(Assigned task)
In the listing below, write out exactly each line from the first through the one containing "Task: Click the YouWinLaw logo".

◆ ◆ ◆

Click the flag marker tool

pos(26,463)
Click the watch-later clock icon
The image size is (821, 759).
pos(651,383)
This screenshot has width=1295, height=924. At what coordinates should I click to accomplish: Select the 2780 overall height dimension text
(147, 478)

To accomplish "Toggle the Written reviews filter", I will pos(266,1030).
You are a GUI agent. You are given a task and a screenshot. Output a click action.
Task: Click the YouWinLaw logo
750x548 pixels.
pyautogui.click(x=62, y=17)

◆ ◆ ◆

(Completed exercise)
Click the flag marker tool

pos(26,463)
Click the watch-later clock icon
The image size is (821, 759).
pos(651,383)
This screenshot has width=1295, height=924. At what coordinates should I click to accomplish: Select the 2780 overall height dimension text
(147, 478)

To accomplish "Toggle the Written reviews filter", I will pos(266,1030).
You are a GUI agent. You are given a task and a screenshot. Output a click action.
Task: Click the YouWinLaw logo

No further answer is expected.